Our first two entrees were vegetarian, but Chef Kunal Patel showed he was adept with fish and meat too, with a non-vegetarian platter of Murg Kali Mirch Tikka, Bengali Machli, and Adraki Lamb Chops. If you are a fan of the tandoor way of cooking meats, you will love the Murg Kali Mirch Tikka. Tender chunks of chicken with a peppery marinade that tingles on the tongue with the smoky flavour from cooking in the piping hot tandoor. The Bengali Machli was like no other Indian fish dish I can recall tasting. I loved the mustard flavour that hits the palate first and then the coriander and garlic comes through. It was a new flavour and tasted so good! Lastly, unmistakable lamb chops which invites the diner to just pick up the chop and eat the meat off the bone; which I did. Although the fiery reds of the lamb chop could be intimidating, it’s not hot at all, with a balanced harmony between the chilli, garlic and ginger. Finger licking good for sure!
Moving onto mains, our first dish to arrive is a Kaddu Ke Kofta. Smoked pumpkin and feta cheese, that’s fashioned into dumpling-sized balls and presented in a cashew gravy. A beautiful thick gravy, that’s silky smooth in texture, creamy and delicately spiced. There are hints of cumin, and turmeric. The little dumplings are soft and just that little bit chewy with the flavours of the pumpkin and tangy flavour of feta. Again, like the entrees that preceded this one, totally new to me and thoroughly enjoyable.
With our tummies quickly filling, we sampled one last main dish which was a Meen Kuzhambu. Now, this is a dish that had lots of familiarity. These were the flavours of s0uthern India. Curry leaves, chillis, and coconut are flavours in a curry I am very familiar with, and with fish they work wonderfully well. Add in mustard seeds that are flash fried with the curry leaves, you get amazing aromas that come from the fish curry. There are hot and sour flavours with the injection of tamarind. I particularly loved crunching through the whole fried chilli which breaks up the smooth texture of the curry and adds in a layer of heat. Chunks of fish absorb the characteristics of the spice yet maintain the flavours of the sea.
Beautifully presented entrees, and mains packed with flavour, that were beautifully balanced with spices and marinade, had been the order of our evening thus far. It all led up to a spectacular dessert. I loved the presentation of the chocolate samosas with a vanilla bean ice cream.
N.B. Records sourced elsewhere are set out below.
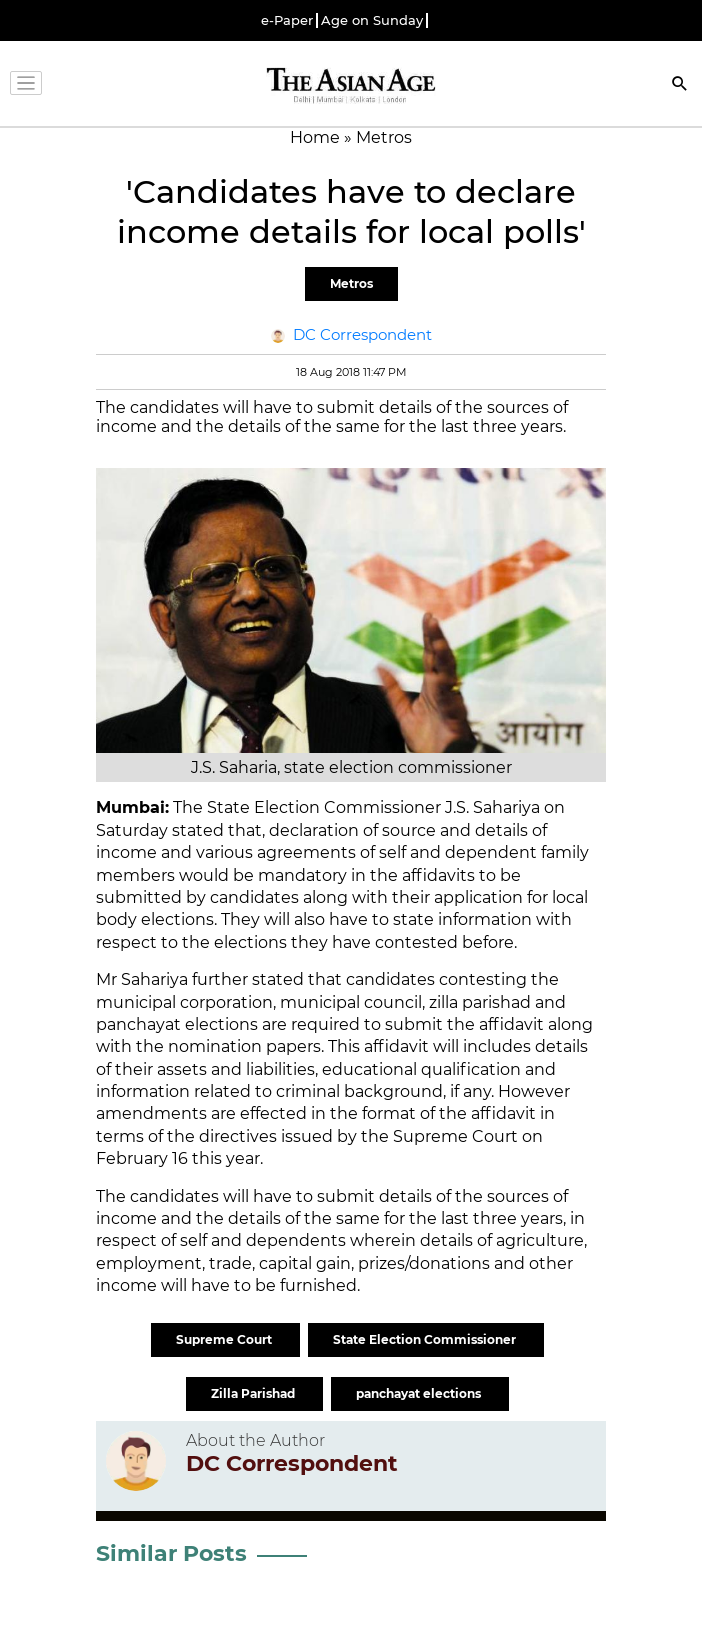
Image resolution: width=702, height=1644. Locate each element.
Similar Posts (171, 1553)
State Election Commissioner (426, 1339)
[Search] (680, 85)
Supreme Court (225, 1339)
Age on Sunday (372, 20)
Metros (351, 283)
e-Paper (287, 20)
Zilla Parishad (254, 1393)
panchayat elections (420, 1393)
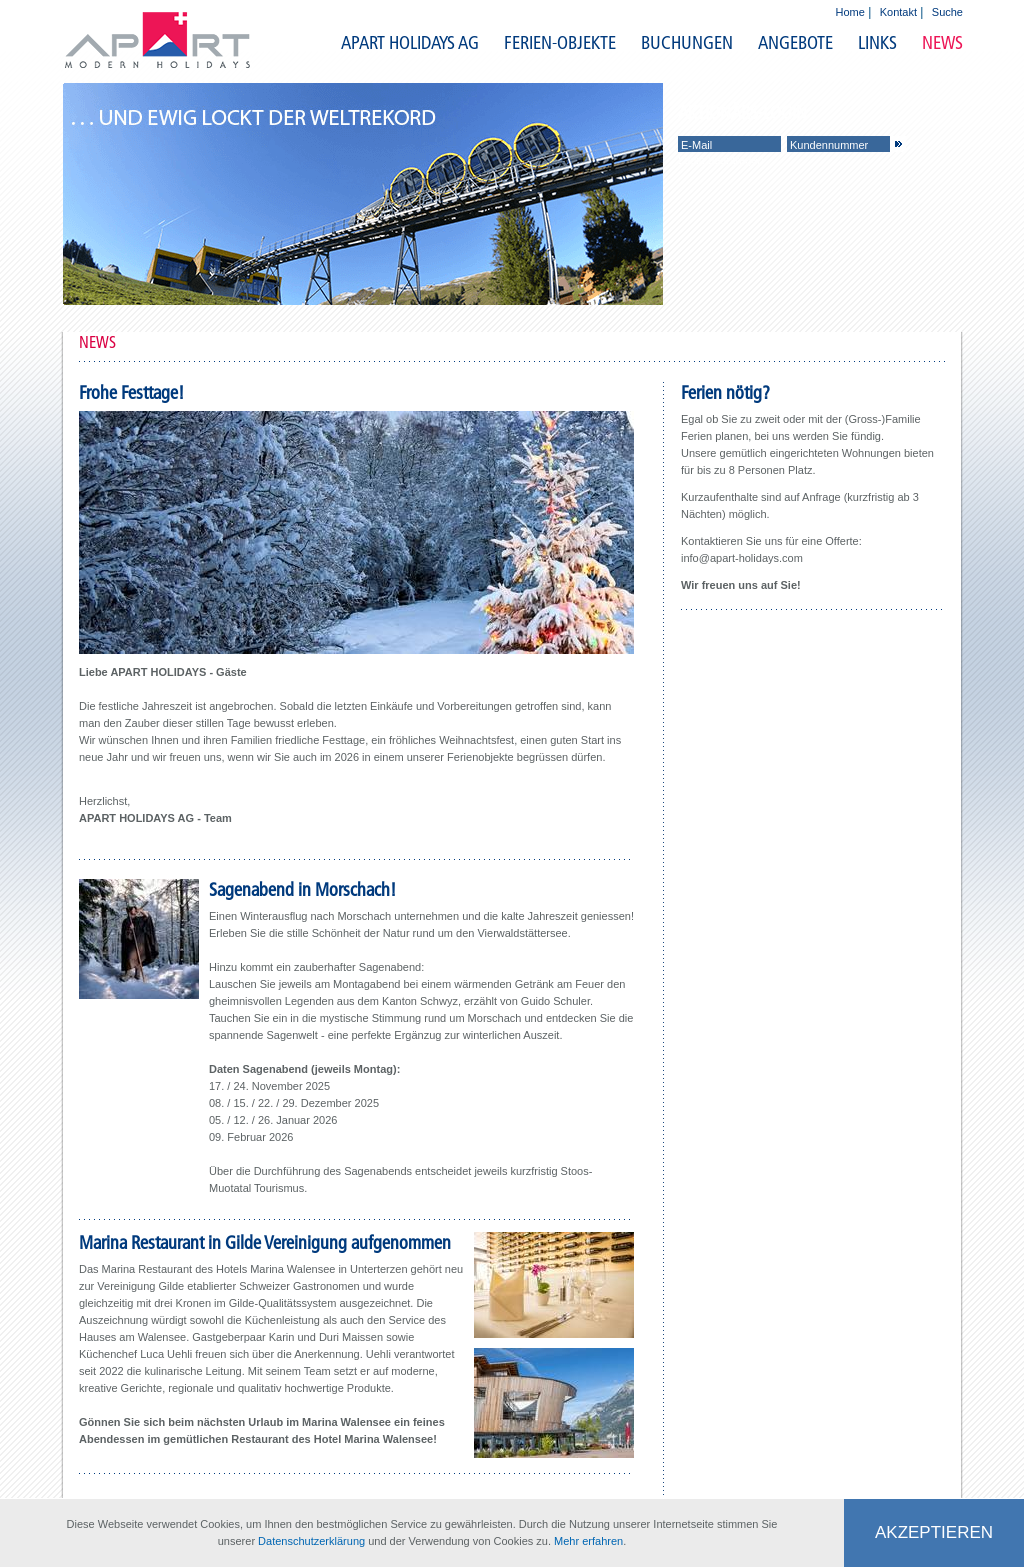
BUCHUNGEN (687, 42)
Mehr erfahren (588, 1541)
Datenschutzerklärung (311, 1541)
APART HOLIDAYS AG (410, 42)
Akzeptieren (934, 1532)
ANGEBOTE (795, 42)
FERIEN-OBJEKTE (560, 42)
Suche (947, 12)
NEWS (942, 42)
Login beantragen (721, 160)
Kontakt (898, 12)
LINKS (877, 42)
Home (850, 12)
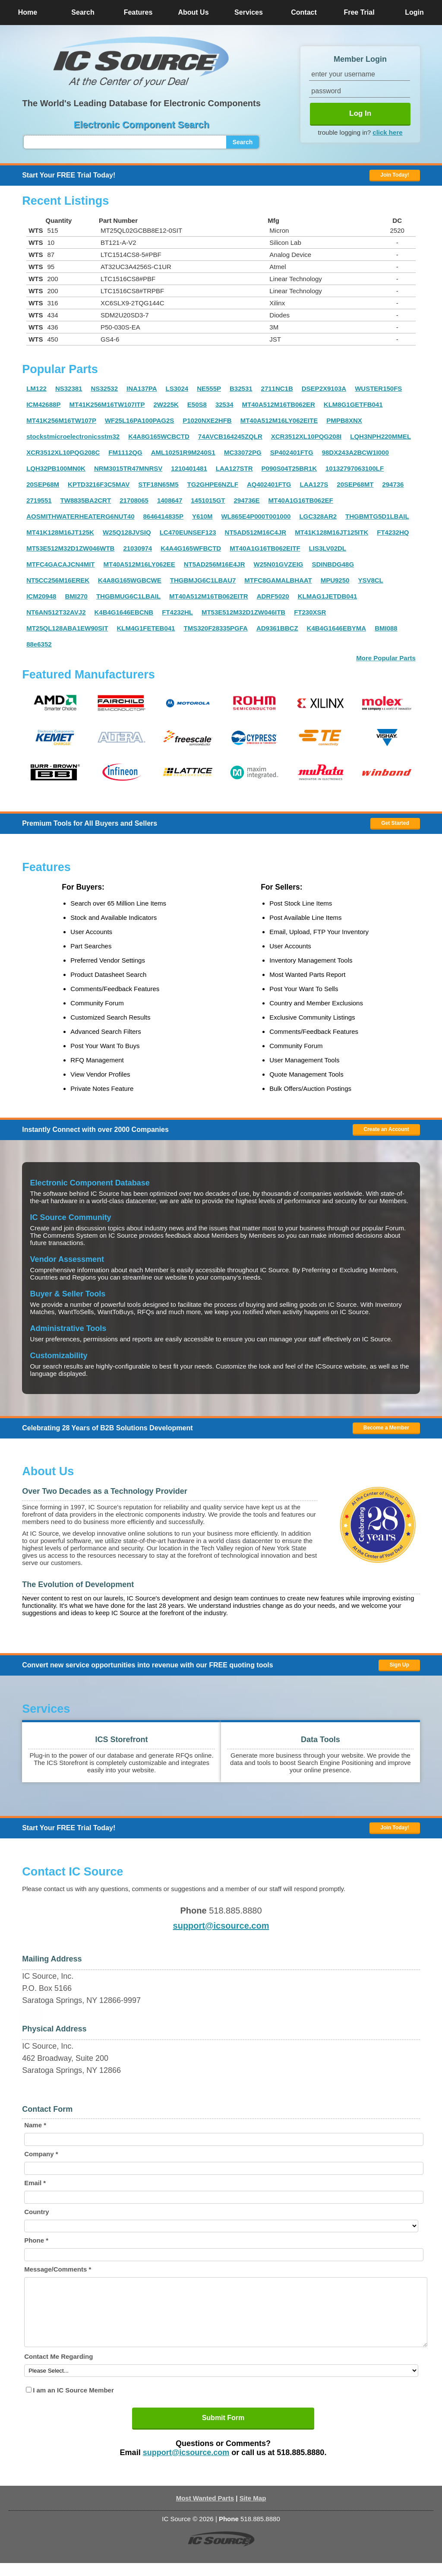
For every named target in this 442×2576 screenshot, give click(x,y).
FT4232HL (177, 612)
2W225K (165, 404)
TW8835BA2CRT (85, 500)
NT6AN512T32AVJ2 (55, 612)
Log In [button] (360, 113)
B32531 (241, 388)
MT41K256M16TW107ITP (107, 404)
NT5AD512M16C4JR (256, 532)
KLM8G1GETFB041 (353, 404)
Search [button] (82, 12)
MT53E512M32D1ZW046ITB (243, 612)
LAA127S (314, 484)
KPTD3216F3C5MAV (98, 484)
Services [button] (248, 12)
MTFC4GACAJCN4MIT (60, 564)
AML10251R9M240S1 (183, 452)
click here (387, 132)
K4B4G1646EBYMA (336, 628)
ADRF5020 (273, 596)
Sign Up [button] (399, 1665)
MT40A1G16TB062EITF (265, 548)
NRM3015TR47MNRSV (128, 468)
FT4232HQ (393, 532)
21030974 (137, 548)
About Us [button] (193, 12)
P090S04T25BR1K (289, 468)
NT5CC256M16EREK (57, 580)
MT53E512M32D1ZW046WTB (70, 548)
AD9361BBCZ (277, 628)
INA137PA (141, 388)
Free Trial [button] (359, 12)
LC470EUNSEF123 (188, 532)
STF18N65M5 (158, 484)
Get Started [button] (395, 823)
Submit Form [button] (223, 2430)
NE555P (209, 388)
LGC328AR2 (318, 516)
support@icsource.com (221, 1925)
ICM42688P (43, 404)
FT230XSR (310, 612)
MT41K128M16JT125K (60, 532)
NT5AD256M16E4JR (214, 564)
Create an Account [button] (386, 1129)
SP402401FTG (291, 452)
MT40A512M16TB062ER (278, 404)
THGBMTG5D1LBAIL (377, 516)
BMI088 (386, 628)
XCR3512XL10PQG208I (306, 436)
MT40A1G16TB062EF (300, 500)
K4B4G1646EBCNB (123, 612)
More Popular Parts (386, 658)
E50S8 (197, 404)
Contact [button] (304, 12)
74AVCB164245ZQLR (230, 436)
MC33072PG (243, 452)
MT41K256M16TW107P (61, 420)
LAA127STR (234, 468)
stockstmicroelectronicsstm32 (73, 436)
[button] (141, 62)
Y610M (202, 516)
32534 (224, 404)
The caramel sugar seat was definitely eye-catching, and sugar work sublime. Not something you would expect on an Indian menu, but then that’s where Banarasi Babu excels. The parcels of pastry were crunchy to bite into, revealing a rich chocolate flavour with chopped up pistachio chunks. Chocolate and ice-cream are perfect partners and the ice cream is smooth and creamy. It’s the perfect, and spectacular, end to our dining experience.
Banarasi Babu has set a standard for others to follow in the north-west. Warm and welcoming service, and the kitchen can cater to those of you intimidated by the heat by dialing it down if need be, or you could do as we did and leave it to Chef Kunal to deliver his interpretation of each dish so that it remained authentic. It’s huge dining area means that it can cater to those looking to host a special event or celebration. I can’t wait to take a few friends or family when they next visit Sydney to Banarasi Babu and try the rest of their progressive Indian menu.